Second, Dr. David Spiegel from Yale, who spoke to the potential for TPD in the field of autoimmune diseases, highlighted the “prozone” effect. This is a concentration-dependent effect on protein degraders that can limit the formation of the necessary complexes and protect the POI from degradation. This will prove a challenge when identifying optimal dosing regimens during clinical development.
These challenges may have dampened the speed at which this field has advanced. However, they have not decreased the appetite for exploration, from biotechs with novel platforms to entrenched biopharma players. There are more than 100 companies actively research TPD, with 20+ molecules in clinical development and an unknown number in in the preclinical stage.
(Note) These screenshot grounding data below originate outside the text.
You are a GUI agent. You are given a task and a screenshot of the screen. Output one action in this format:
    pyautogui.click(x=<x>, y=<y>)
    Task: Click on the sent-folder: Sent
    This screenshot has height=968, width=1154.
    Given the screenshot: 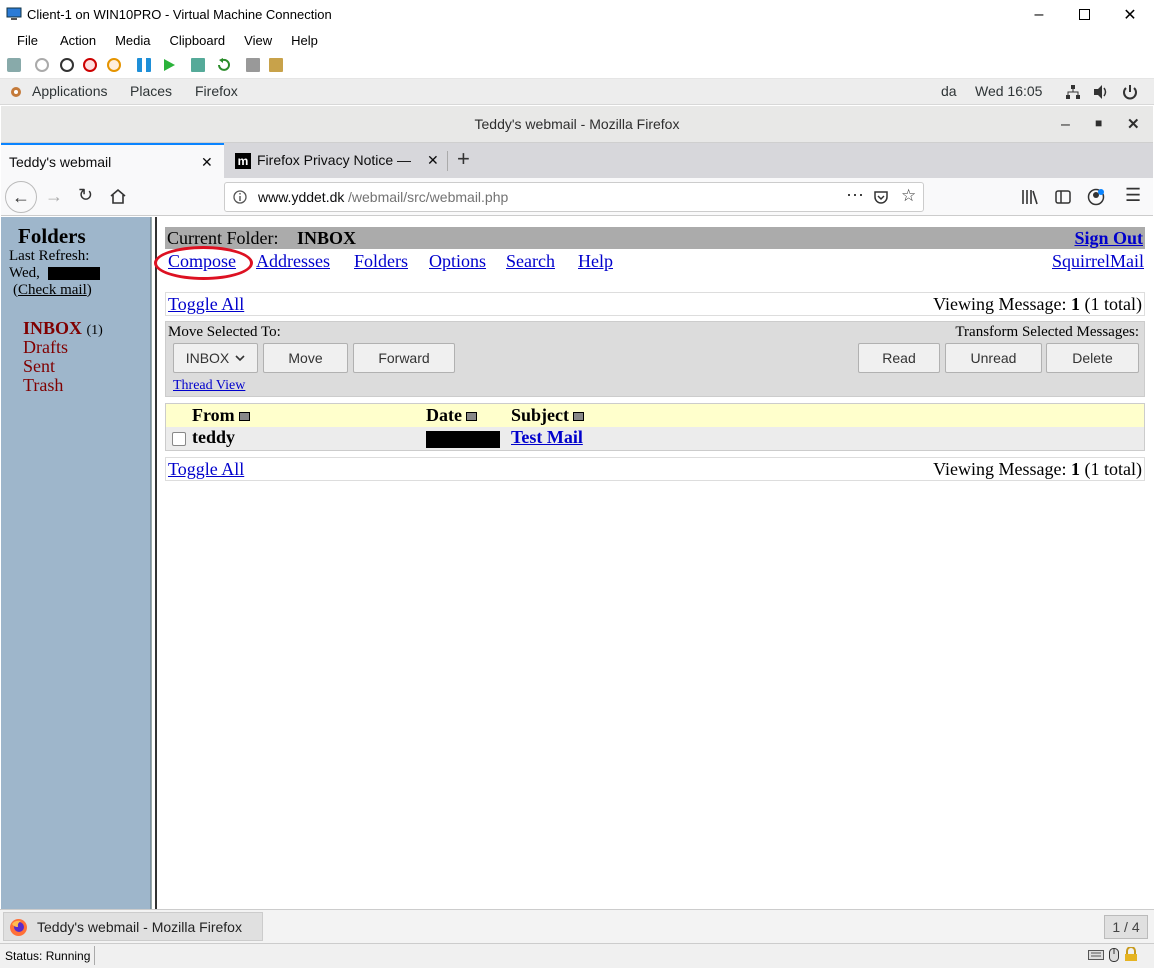 What is the action you would take?
    pyautogui.click(x=39, y=366)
With so much that can be said about TPD—and at the risk of doing it injustice—I want to touch on just three examples to highlight the spectrum of activities and interest.
From the biotech angle, Arvinas (now in partnership with Pfizer) has the most advanced degrader in clinical development and first coined the term PROTAC. They presented Phase 1/2 data for vepdegestrant (ARV-471 – currently in Phase 3 for ER+/HER2- advanced or metastatic breast cancer) at an ESMO poster session. It showed favourable tolerability and an ORR of 11.5% in heavily pre-treated metastatic breast cancer patients.
After the first regulatory approvals come in the next few years, many expect that the relative risk of TPD will decrease, and interest will increase with more companies looking to fill that “TPD-shaped hole” in their pipelines.
That said, many biopharma companies are already exploring TPD as its functionality naturally aligns with their established expertise. For example, BeiGene has a second generation BTKi, and can build on this experience with BGB-16673, a BTK-targeting CDAC (chimeric degradation activation compound) currently in Phase 1 for B-cell malignancies.
However, the most ambitious appears to be BMS. Having in-house expertise with the acquisition of Celgene and their molecular glues, and the domain “targetedproteindegraders.com,” they have looked to further expand their reach by acquiring Orum Therapeutics (6th November 2023) into their already extensive TPD armoury. Interestingly, Orum’s technology seeks to combine two innovative technologies, TPD and antibody-drug conjugates (ADCs):
“Orum’s unique Dual-Precision Targeted Protein Degradation approach…improve the therapeutic window and realize the full potential of targeted protein degraders through precision delivery to cancer cells via antibody drug conjugates” – Sung Joo Lee, Ph.D., CEO of Orum Therapeutics
We will cover the advance of ADCs as part of another Blue Matter thought piece soon.
Overall, there is a lot to keep watch on in the field of TPD. And further down the line, the technology looks to encompass protein homeostasis more broadly as the next logical step, enabling protein stabilisation as well as degradation.